**GOAL**
Replace "thumbnail" with "preview image" in everything from the line containing "Open 入学案内 menu item" down to the line containing "Action: click(253, 291)", and write out only those lines with nothing else changed.

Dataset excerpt
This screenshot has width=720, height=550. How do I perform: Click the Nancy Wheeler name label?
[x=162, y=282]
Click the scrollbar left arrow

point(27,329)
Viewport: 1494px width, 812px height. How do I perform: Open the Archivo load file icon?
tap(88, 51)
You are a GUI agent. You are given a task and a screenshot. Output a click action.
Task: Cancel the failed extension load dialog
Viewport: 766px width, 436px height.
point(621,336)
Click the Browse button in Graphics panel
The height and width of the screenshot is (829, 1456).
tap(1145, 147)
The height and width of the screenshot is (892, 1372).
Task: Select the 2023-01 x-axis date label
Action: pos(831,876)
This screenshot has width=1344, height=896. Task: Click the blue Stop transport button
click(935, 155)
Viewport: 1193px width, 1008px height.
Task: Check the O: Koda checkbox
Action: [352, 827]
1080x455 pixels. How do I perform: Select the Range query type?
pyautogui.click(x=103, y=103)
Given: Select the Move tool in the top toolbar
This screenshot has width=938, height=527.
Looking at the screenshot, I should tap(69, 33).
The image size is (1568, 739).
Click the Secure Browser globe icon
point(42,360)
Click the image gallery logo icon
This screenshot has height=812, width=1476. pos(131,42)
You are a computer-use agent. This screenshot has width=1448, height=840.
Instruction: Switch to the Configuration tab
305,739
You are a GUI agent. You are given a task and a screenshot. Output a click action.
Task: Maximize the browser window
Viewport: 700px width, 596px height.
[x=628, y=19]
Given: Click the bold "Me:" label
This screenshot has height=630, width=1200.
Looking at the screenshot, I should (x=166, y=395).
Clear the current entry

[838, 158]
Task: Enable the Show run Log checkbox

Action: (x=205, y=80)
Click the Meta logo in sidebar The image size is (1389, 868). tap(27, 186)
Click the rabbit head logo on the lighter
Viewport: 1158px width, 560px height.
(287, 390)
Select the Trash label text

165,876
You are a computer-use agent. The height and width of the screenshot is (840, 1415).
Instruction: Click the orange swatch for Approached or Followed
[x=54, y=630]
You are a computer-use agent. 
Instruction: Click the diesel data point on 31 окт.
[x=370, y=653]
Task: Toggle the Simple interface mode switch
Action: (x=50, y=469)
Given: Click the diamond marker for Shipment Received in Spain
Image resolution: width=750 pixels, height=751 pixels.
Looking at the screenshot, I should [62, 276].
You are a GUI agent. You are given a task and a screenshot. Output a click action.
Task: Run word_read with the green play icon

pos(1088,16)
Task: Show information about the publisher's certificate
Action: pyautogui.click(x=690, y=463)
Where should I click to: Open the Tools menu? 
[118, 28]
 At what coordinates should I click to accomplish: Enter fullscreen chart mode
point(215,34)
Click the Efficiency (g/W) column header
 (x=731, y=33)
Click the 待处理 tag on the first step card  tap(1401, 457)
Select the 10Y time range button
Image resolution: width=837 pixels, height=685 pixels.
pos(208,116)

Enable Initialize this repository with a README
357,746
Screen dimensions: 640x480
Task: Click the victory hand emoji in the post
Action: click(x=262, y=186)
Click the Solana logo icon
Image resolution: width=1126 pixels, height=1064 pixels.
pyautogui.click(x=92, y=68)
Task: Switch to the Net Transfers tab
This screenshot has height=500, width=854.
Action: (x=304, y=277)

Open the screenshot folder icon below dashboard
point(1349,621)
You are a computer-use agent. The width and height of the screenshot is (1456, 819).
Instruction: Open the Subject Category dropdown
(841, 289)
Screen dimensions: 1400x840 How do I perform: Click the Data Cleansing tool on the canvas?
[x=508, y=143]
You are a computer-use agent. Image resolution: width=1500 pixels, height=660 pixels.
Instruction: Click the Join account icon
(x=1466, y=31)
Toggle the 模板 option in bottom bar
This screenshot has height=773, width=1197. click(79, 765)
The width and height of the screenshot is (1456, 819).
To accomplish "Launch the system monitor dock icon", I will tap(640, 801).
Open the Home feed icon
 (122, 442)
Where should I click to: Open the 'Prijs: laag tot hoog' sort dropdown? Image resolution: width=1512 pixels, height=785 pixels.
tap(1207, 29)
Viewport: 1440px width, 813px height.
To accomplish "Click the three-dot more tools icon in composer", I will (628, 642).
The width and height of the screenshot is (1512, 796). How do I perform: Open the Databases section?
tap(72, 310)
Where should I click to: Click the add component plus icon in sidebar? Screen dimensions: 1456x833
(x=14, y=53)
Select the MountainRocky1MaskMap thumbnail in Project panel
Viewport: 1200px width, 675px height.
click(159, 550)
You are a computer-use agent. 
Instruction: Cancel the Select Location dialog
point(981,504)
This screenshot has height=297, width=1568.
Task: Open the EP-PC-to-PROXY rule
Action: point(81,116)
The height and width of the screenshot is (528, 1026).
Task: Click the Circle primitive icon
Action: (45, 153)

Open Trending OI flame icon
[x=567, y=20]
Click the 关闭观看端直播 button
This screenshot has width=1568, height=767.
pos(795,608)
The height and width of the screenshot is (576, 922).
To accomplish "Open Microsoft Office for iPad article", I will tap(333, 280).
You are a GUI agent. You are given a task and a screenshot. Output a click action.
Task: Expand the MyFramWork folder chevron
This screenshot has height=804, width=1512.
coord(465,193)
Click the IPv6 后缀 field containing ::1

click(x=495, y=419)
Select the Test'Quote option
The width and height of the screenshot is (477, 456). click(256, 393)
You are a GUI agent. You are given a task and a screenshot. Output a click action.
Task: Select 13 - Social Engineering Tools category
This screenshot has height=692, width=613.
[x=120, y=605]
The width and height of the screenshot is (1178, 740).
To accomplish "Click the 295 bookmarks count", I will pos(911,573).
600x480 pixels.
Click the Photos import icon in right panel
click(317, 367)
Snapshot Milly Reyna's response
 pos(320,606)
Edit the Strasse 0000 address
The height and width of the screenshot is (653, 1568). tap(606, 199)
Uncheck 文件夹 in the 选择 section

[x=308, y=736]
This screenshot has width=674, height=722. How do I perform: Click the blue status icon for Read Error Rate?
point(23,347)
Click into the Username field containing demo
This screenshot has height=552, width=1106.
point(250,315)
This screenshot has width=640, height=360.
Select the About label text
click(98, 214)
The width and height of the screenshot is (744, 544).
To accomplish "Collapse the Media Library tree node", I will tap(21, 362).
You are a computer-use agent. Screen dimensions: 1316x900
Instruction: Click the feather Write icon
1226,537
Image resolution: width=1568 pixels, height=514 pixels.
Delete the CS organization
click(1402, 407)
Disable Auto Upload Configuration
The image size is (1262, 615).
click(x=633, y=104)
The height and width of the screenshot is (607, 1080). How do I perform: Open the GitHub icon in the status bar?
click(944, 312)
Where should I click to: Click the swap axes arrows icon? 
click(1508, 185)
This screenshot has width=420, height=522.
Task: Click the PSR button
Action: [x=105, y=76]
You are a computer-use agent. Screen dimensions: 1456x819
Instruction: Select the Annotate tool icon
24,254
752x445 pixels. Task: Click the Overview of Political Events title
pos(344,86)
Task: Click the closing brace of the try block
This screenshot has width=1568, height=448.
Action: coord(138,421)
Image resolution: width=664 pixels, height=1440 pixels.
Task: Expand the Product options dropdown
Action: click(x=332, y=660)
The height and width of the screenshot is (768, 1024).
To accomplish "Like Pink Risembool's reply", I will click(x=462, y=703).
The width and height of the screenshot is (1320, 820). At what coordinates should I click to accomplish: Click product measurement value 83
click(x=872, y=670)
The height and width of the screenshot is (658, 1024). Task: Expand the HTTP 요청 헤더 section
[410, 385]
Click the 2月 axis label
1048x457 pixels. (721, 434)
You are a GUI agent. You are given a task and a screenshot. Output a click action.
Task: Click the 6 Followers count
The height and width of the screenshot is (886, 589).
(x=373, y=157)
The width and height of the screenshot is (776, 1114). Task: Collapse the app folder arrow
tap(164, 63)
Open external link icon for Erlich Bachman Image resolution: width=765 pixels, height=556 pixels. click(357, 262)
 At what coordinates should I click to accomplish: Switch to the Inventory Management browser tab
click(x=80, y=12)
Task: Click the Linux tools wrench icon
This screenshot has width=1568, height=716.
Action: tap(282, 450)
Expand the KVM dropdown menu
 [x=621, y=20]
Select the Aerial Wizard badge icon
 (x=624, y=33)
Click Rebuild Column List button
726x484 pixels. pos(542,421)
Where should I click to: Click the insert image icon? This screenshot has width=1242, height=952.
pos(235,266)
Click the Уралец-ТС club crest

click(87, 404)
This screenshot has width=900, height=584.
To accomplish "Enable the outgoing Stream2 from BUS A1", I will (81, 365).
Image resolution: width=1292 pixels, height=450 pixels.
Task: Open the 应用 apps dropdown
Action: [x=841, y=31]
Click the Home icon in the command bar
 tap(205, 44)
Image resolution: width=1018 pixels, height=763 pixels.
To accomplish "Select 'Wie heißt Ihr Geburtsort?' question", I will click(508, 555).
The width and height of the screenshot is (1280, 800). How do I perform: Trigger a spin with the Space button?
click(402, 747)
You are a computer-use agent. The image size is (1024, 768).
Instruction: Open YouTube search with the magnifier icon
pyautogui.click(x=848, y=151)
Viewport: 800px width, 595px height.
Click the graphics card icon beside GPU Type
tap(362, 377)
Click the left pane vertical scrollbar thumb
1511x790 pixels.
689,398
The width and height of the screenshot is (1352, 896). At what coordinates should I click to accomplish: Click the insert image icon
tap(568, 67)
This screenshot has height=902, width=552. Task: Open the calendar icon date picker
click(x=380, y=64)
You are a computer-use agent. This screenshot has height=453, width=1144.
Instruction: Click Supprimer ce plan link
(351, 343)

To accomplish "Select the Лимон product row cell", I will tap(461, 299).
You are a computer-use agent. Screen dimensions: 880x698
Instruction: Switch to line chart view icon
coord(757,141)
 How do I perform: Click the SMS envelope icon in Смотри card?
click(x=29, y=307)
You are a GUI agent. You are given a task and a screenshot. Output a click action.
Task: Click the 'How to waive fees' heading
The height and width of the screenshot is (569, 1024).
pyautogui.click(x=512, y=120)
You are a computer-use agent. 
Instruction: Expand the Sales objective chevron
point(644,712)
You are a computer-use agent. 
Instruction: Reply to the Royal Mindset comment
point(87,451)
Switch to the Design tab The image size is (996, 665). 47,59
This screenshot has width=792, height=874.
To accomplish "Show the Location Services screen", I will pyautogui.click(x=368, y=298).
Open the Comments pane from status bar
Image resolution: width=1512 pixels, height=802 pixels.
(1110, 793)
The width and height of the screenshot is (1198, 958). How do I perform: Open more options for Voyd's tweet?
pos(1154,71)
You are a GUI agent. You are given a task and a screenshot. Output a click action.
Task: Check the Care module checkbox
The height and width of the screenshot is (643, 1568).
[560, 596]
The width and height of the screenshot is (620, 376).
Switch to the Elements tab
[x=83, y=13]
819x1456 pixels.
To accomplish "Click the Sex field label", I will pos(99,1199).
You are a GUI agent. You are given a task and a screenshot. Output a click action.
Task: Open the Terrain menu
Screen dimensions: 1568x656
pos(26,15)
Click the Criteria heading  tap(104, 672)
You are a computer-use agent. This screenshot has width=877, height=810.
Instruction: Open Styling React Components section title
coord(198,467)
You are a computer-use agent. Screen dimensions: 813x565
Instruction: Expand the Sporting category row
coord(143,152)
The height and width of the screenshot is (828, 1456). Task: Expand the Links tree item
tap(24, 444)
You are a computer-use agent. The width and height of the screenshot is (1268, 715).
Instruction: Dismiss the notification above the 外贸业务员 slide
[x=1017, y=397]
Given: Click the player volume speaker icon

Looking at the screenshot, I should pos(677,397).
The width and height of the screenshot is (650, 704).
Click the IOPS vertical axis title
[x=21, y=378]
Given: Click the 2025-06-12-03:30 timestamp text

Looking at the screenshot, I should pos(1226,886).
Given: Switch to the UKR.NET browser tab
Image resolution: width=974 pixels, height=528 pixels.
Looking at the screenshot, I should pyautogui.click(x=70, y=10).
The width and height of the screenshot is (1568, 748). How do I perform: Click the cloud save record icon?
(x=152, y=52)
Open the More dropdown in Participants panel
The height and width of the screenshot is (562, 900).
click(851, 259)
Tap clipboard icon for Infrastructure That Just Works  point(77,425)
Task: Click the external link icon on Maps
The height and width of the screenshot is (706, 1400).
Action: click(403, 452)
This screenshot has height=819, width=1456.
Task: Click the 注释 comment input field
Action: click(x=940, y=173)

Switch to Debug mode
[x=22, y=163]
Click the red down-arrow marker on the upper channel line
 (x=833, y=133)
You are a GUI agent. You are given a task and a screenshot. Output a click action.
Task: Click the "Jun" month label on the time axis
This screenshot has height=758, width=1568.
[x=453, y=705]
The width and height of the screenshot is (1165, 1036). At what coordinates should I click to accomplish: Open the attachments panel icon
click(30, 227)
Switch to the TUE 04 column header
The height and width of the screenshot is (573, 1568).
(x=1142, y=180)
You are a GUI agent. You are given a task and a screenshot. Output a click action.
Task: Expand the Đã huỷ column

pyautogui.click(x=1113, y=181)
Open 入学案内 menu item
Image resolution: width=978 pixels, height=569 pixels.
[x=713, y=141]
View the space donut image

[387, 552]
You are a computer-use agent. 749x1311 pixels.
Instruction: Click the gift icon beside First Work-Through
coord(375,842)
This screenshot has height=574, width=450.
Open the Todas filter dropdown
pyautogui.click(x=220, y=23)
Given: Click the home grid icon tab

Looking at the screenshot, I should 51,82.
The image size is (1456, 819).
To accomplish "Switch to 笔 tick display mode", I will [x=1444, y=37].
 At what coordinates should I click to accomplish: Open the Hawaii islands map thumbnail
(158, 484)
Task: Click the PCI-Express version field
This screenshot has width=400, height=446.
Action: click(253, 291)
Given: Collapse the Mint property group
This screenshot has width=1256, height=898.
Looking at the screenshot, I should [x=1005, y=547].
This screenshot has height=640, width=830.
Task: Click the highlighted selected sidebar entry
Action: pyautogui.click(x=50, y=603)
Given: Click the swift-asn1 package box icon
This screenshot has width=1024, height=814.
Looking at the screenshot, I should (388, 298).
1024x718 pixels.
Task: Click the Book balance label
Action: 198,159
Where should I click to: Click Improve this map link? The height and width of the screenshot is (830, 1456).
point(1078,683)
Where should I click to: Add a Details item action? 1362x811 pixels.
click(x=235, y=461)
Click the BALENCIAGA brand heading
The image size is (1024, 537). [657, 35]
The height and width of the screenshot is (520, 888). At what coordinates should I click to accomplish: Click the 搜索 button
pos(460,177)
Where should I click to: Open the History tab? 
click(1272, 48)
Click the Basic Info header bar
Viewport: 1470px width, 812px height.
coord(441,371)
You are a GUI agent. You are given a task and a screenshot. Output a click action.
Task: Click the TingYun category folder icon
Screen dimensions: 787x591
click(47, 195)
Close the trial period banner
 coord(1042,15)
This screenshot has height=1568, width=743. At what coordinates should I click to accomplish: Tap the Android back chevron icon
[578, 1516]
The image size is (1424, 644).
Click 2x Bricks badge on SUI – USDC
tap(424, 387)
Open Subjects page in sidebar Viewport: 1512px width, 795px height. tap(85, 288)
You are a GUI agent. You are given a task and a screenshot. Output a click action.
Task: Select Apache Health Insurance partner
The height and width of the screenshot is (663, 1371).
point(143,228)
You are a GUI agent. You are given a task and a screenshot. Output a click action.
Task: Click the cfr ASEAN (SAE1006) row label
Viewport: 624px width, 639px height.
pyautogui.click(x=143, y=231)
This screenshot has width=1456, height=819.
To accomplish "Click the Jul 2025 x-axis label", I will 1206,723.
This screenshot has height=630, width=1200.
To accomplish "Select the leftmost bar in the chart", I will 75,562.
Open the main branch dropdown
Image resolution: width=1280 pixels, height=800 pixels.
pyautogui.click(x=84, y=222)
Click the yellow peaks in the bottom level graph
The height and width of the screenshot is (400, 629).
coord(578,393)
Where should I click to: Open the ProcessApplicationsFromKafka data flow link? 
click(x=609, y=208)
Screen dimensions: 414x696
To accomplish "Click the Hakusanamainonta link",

**FINISHED EXERCISE**
Open 入学案内 menu item
Image resolution: width=978 pixels, height=569 pixels.
[x=713, y=141]
View the space donut image

[387, 552]
You are a computer-use agent. 749x1311 pixels.
Instruction: Click the gift icon beside First Work-Through
coord(375,842)
This screenshot has height=574, width=450.
Open the Todas filter dropdown
pyautogui.click(x=220, y=23)
Given: Click the home grid icon tab

Looking at the screenshot, I should 51,82.
The image size is (1456, 819).
To accomplish "Switch to 笔 tick display mode", I will [x=1444, y=37].
 At what coordinates should I click to accomplish: Open the Hawaii islands map preview image
(158, 484)
Task: Click the PCI-Express version field
This screenshot has width=400, height=446.
Action: click(253, 291)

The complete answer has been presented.